__SUPPLIED INFORMATION__
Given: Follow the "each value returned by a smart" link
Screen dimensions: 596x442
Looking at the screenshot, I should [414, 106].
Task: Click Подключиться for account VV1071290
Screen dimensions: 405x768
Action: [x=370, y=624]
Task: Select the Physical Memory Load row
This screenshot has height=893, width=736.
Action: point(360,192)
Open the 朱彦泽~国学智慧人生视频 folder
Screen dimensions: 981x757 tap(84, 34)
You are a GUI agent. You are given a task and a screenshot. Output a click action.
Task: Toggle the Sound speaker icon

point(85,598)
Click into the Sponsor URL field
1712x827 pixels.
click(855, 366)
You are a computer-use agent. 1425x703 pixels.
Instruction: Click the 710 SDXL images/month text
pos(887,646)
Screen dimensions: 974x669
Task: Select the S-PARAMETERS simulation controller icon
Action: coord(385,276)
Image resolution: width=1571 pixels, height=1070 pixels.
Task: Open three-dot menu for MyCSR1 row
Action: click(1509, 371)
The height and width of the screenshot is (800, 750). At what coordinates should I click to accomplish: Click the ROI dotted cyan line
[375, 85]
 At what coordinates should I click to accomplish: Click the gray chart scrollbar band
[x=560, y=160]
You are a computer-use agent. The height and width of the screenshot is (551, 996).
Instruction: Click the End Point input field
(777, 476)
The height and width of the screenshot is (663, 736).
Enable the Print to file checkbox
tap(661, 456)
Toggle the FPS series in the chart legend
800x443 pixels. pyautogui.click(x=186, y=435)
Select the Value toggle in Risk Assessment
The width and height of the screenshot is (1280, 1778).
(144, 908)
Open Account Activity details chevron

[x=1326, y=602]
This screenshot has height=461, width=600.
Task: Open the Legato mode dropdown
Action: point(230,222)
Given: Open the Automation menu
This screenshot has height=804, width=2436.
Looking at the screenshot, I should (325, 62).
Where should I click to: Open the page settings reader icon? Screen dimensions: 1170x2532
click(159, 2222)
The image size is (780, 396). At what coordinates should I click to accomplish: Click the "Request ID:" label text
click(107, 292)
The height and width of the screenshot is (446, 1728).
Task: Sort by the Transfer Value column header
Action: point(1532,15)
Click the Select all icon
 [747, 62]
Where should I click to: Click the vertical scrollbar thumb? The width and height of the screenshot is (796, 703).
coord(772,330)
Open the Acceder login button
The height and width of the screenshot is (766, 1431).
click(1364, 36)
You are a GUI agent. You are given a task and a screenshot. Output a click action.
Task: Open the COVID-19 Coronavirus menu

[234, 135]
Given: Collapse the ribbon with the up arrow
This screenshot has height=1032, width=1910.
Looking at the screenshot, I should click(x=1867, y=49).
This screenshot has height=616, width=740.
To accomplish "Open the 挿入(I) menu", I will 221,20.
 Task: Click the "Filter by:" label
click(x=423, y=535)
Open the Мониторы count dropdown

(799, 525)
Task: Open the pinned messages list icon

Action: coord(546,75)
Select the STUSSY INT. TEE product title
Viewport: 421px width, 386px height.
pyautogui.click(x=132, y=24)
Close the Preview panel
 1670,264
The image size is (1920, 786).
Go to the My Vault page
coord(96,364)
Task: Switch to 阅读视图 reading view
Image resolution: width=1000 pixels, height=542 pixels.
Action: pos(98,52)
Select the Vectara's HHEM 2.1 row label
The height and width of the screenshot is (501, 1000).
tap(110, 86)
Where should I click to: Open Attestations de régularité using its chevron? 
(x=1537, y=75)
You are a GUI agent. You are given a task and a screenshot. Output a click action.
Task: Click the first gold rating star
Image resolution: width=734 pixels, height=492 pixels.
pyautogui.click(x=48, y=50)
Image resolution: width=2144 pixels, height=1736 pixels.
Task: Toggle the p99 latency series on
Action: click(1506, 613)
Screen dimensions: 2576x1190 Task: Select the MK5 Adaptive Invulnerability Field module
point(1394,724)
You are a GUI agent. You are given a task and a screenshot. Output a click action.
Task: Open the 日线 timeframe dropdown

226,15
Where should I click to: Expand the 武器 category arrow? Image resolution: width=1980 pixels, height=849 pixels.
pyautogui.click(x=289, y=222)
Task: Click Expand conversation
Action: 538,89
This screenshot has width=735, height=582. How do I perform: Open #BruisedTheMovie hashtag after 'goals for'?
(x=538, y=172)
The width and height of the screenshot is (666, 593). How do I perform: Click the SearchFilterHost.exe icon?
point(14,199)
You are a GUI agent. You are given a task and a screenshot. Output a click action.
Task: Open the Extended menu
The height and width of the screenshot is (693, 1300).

__REQUIRED WORK__
Take the line that contains "Task: Open the Extended menu" and every line after it in the material above. Set those lines down exactly and nothing more.

__OUTPUT OF THE TASK__
Task: Open the Extended menu
The height and width of the screenshot is (693, 1300).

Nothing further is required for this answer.